Une salle de contrôle où les alarmes défilent en continu n'est pas un signe de vigilance : c'est un système qui a perdu son sens. Quand tout est alarme, plus rien n'est prioritaire — et l'opérateur, submergé, finit par acquitter machinalement, y compris la seule alarme qui annonçait l'incident. La rationalisation des alarmes existe précisément pour éviter ça.
Sommaire
Le problème : l'inflation d'alarmes
Au fil des projets et des modifications, le nombre d'alarmes ne fait que croître. Chacune a semblé utile au moment où on l'a ajoutée, mais l'ensemble devient ingérable : rafales lors des transitoires, alarmes qui se répètent, seuils mal réglés, priorités absentes.

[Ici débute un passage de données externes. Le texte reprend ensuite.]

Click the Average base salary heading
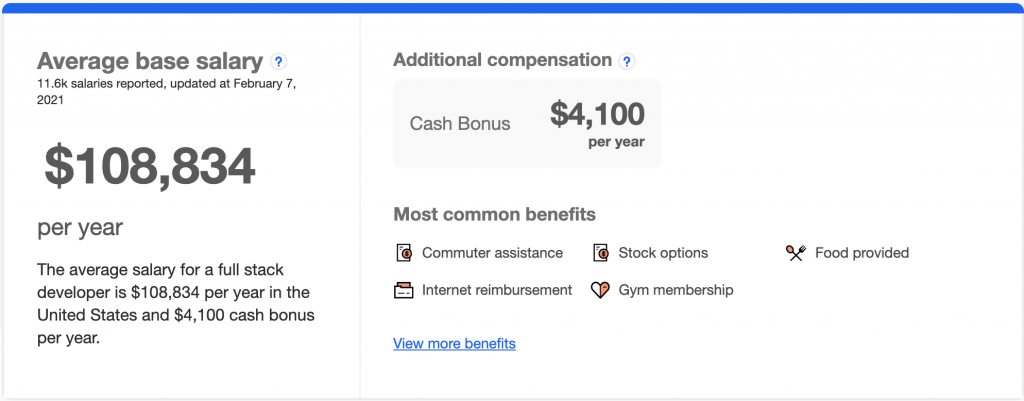The image size is (1024, 401). [x=150, y=60]
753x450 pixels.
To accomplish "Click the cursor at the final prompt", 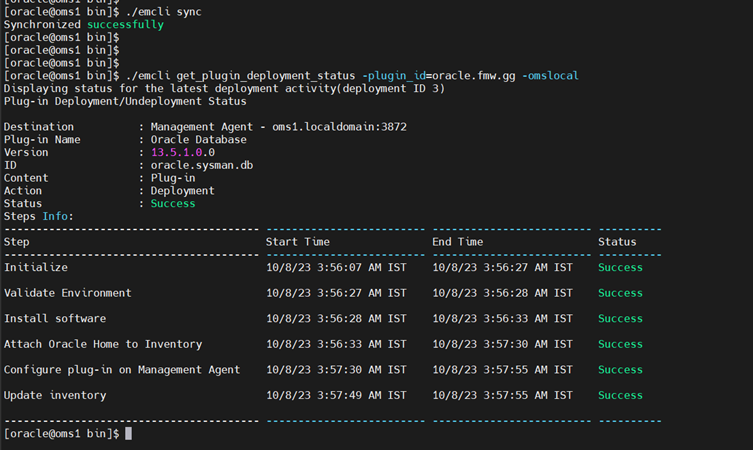I will tap(128, 434).
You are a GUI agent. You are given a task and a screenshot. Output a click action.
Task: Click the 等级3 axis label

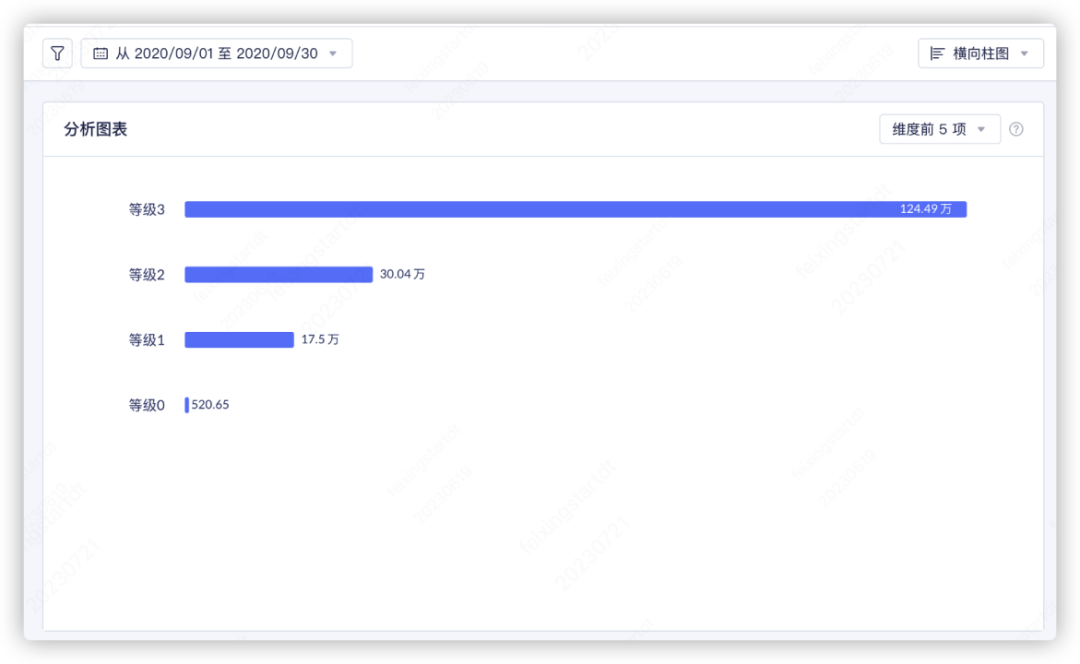146,210
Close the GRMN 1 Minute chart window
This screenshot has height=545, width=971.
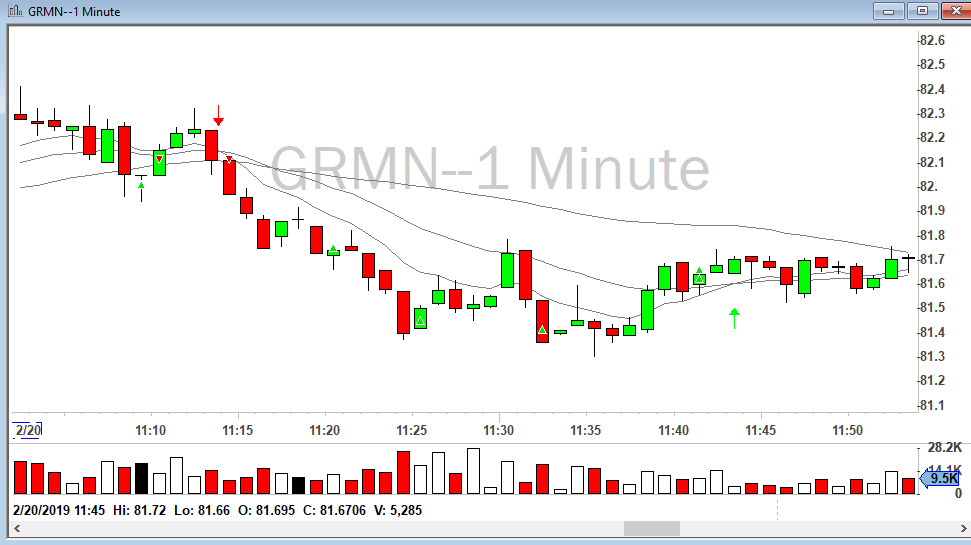(x=953, y=10)
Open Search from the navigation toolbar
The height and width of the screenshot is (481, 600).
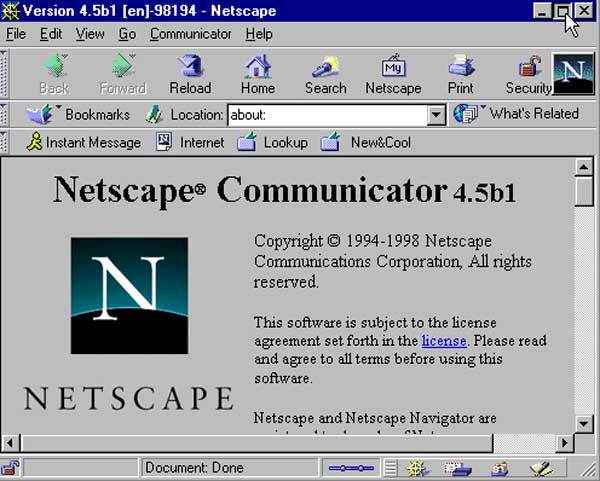click(x=325, y=75)
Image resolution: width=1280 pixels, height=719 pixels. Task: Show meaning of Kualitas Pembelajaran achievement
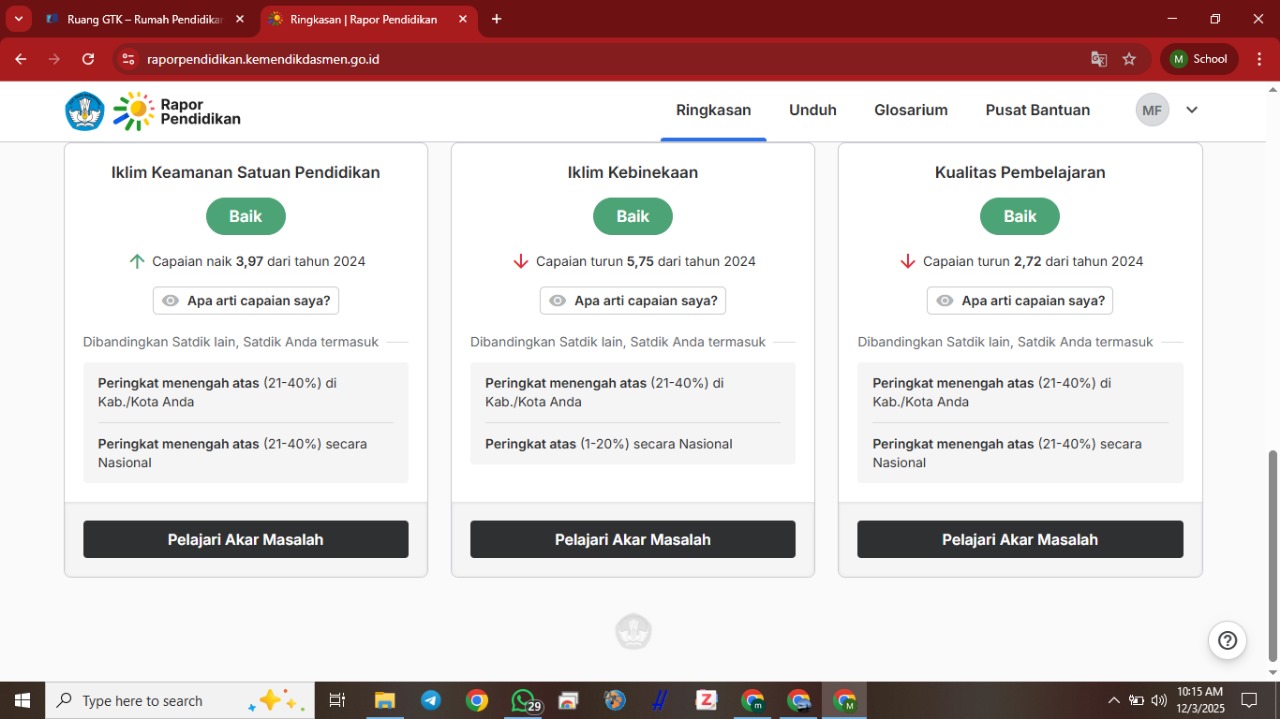[x=1020, y=301]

Le résultat est une salle de contrôle où l'opérateur ne distingue plus l'urgent de l'anodin.
Les référentiels EEMUA 191 et ISA 18.2 donnent des ordres de grandeur du nombre d'alarmes qu'un opérateur peut réellement traiter par heure en régime normal. La plupart des installations non rationalisées en sont très loin — en particulier pendant les phases perturbées, où la charge explose au pire moment.

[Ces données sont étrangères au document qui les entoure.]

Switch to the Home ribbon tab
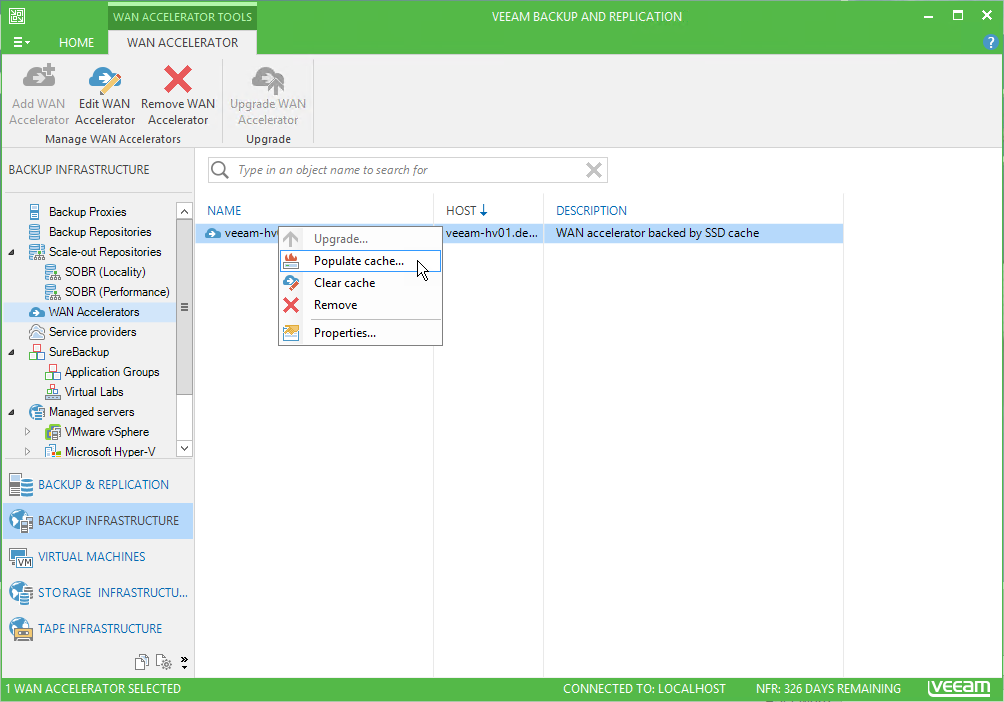Screen dimensions: 1004x702 (76, 43)
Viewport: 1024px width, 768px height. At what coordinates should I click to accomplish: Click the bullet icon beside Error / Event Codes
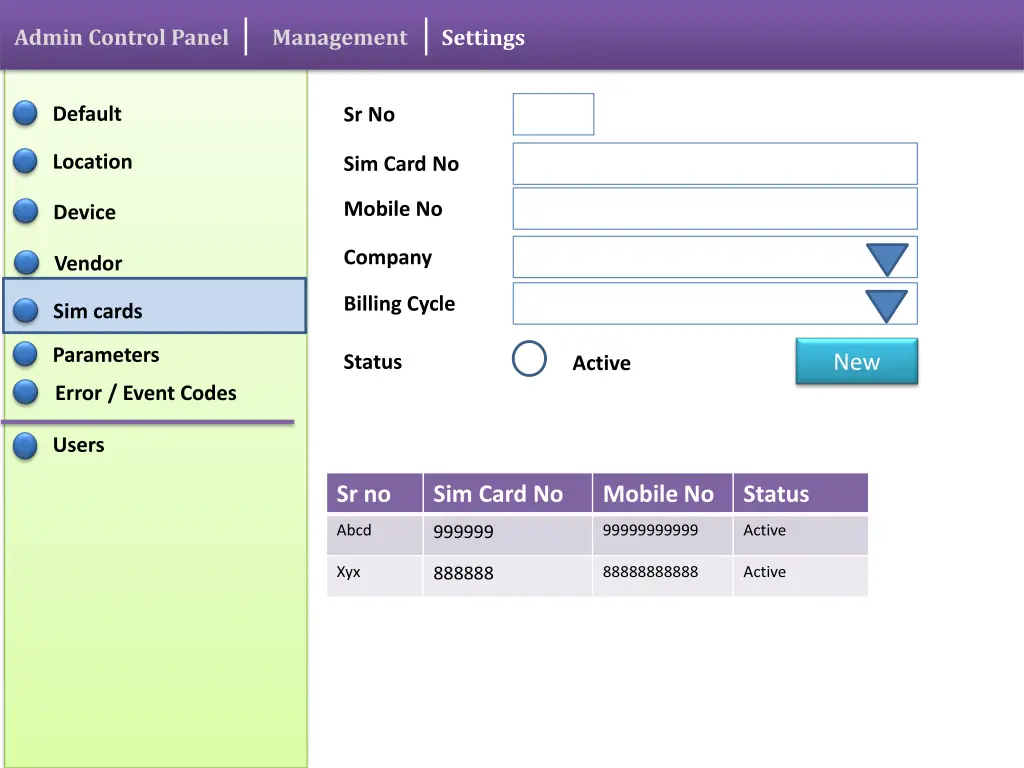tap(25, 393)

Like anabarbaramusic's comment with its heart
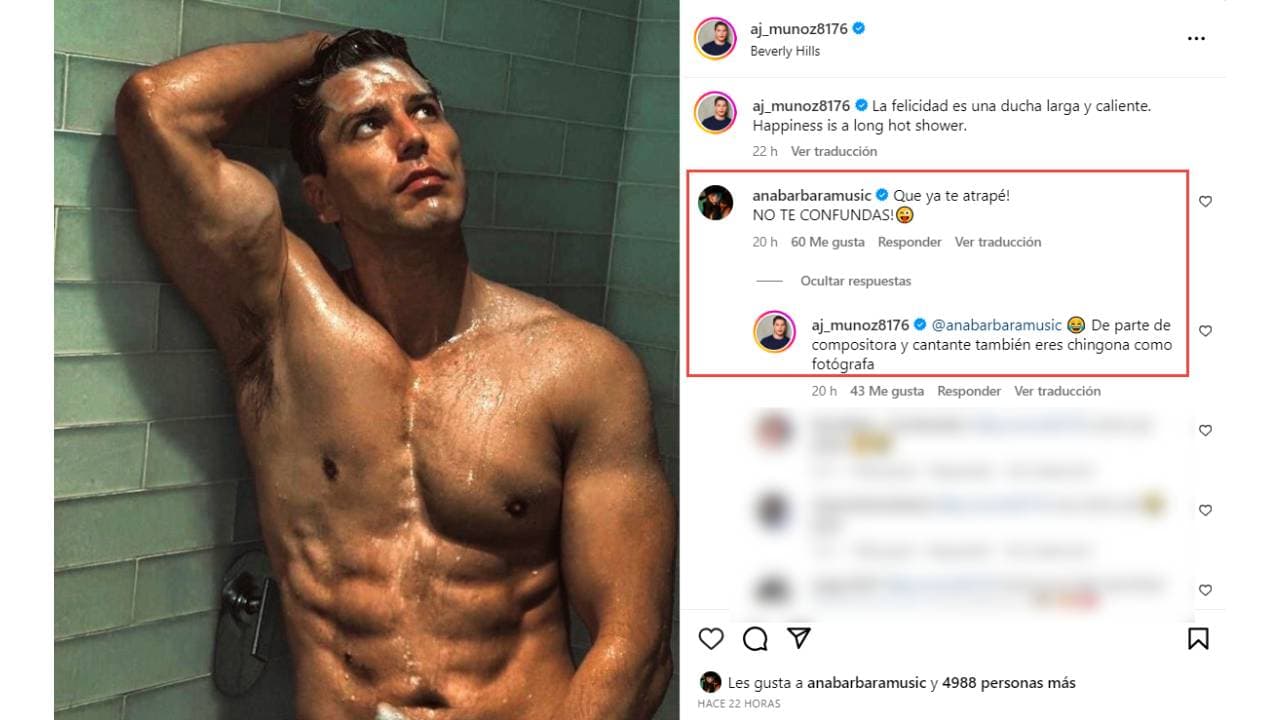[x=1205, y=202]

Les référentiels : ISA 18.2 et EEMUA 191
Deux référentiels font autorité. EEMUA 191 est un guide de bonnes pratiques de gestion des alarmes, très utilisé dans l'industrie de procédé. ISA 18.2 en fait une norme structurée autour d'un cycle de vie de l'alarme : de la philosophie d'alarme jusqu'à la surveillance des performances. Les deux partagent la même idée : une alarme doit être utile, nécessiter une action et laisser à l'opérateur le temps d'agir.
Ce qu'est vraiment une alarme
Une bonne alarme répond à trois critères simples : elle signale une situation qui exige une action de l'opérateur, cette action est possible, et il reste assez de temps pour l'exécuter. Tout ce qui ne remplit pas ces conditions n'est pas une alarme : c'est de l'information, qui a sa place ailleurs que dans la file d'alarmes.
- Une situation anormale qui requiert une action
- Une action clairement identifiée et réalisable
- Un délai suffisant pour que l'opérateur réagisse
- Une priorité cohérente avec la gravité
- Pas de doublon avec une autre alarme déjà présente
La démarche de rationalisation
Rationaliser, c'est reprendre chaque alarme et se demander : est-elle légitime ? Concrètement, on rédige d'abord une philosophie d'alarme (les règles du jeu), puis on passe en revue le parc d'alarmes existant, on supprime les inutiles, on regroupe les redondantes, on ajuste les seuils et on affecte des priorités réalistes. On traite aussi les cas particuliers : rafales de transitoires, alarmes bavardes (chattering), alarmes persistantes.
Ajouter des alarmes « au cas où » est le réflexe qui a créé le problème. Chaque alarme superflue dégrade la lisibilité de toutes les autres. Moins d'alarmes, mieux choisies, protègent mieux qu'un déluge d'alarmes ignorées.
Alarmes, IHM et sécurité
La gestion des alarmes ne se conçoit pas isolément : elle fait partie de la qualité globale de la supervision, aux côtés d'une IHM haute performance. Elle touche aussi à la sécurité : certaines alarmes constituent une couche de protection, et à ce titre elles rejoignent la logique de la sûreté fonctionnelle. Une alarme de sécurité noyée dans le bruit ne joue plus son rôle.
Un chantier qui se planifie
La rationalisation est souvent l'occasion idéale d'une migration ou d'un rétrofit : on repart d'une philosophie d'alarme claire plutôt que de recopier l'existant. C'est aussi un excellent support de formation des opérateurs, qui comprennent enfin la logique de ce qu'ils voient. Pour évaluer l'état de votre système d'alarmes, un diagnostic gratuit est un bon point de départ.
Une salle de contrôle apaisée, où chaque alarme a du sens, n'est pas un luxe : c'est une condition de sécurité et d'efficacité. La rationalisation n'enlève pas de la vigilance — elle la rend possible.